What of Yeshua Ben Yusuf himself? Just as the Classical world around him has been continually reinvented to suit the needs of every society and group inspired by it, so has Jesus himself. Portraying the man himself is a tough task, given that the information we have is so sparse, and comes from writers who lived hundreds of years after his death. If we consider the works that never made the Biblical editorial cut alongside those that did, we have a confusing picture of his underlying message. Dale’s Yeshua, the son of a young Roman soldier and a Jewish woman, was raised by a single mother with a step-father and brother with whom he hopped trains to preach to audiences all over the Galilee. He is suitably enigmatic, his politics and religious leanings at odds with both Romans and Jews alike. His own faith seems to confuse him, Dale’s two standout moments, aside from Yeshua’s interactions with the morally malleable Cyler Lucullus, being his interactions with Pilate at trial and with his own god in the Garden of Gethsemane. Dale suggests that there is a mystery to Yeshua that not even he can explain, but that if he has a gift, it is not entirely to be trusted and, ironically enough, is as capricious as a Roman deity.
Novels with big relevant themes can often fall flat, especially when the approach taken is particularly preachy. Kingdom of the Wicked is, however, subtle and deep enough that readers will enjoy the story, the world, and the characters as much as the more challenging issues it takes on. While at times conversations can feel a little obviously intended to make Dale’s points for her, they do not distract from the overall readability of the work.
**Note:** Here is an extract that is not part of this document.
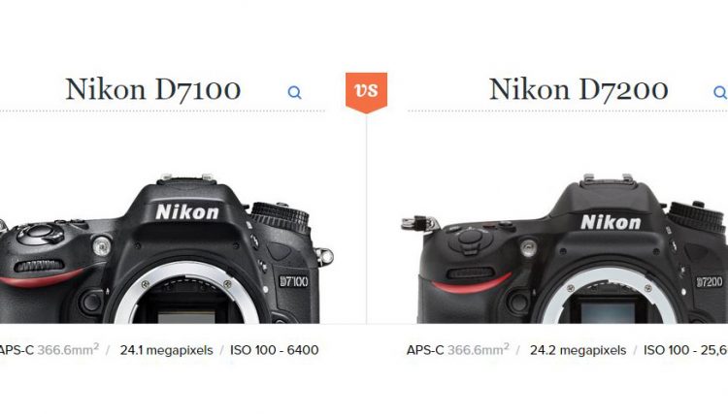Screen dimensions: 728x417
Task: Click the D7100 24.1 megapixels spec
Action: click(166, 350)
It will appeal to Classicists and laypersons alike, and one does not need to be an expert to enjoy the story, the world, and the characters within it. Readers can delve as deeply as they want, whether they want to pick up on every Biblical reference, discuss Roman law or modernisation, or just sit back and enjoy a well-written story. This is proof, if it were needed, that the world of two-thousand years ago remains as relevant as ever. The past, it appears, is not as foreign a country as we like to assume.
Dale has put an exceptional amount of time and effort into dragging modernity back into the first century AD crafting a realistic culture around it.
Not just a fun peice of fiction but a subtle critique on Abramatic societies in today's world.
Perhaps a little hard to understand for those not familiar with Roman culture Dale nonetheless is able to describe her world throughout the story without resorting to simply explaining to the reader.
The Authors note at the end fames the circumstances such a world could have arisen brilliantly and reminds us that of all sad words of mouth or pen, the saddest are these. It might have been.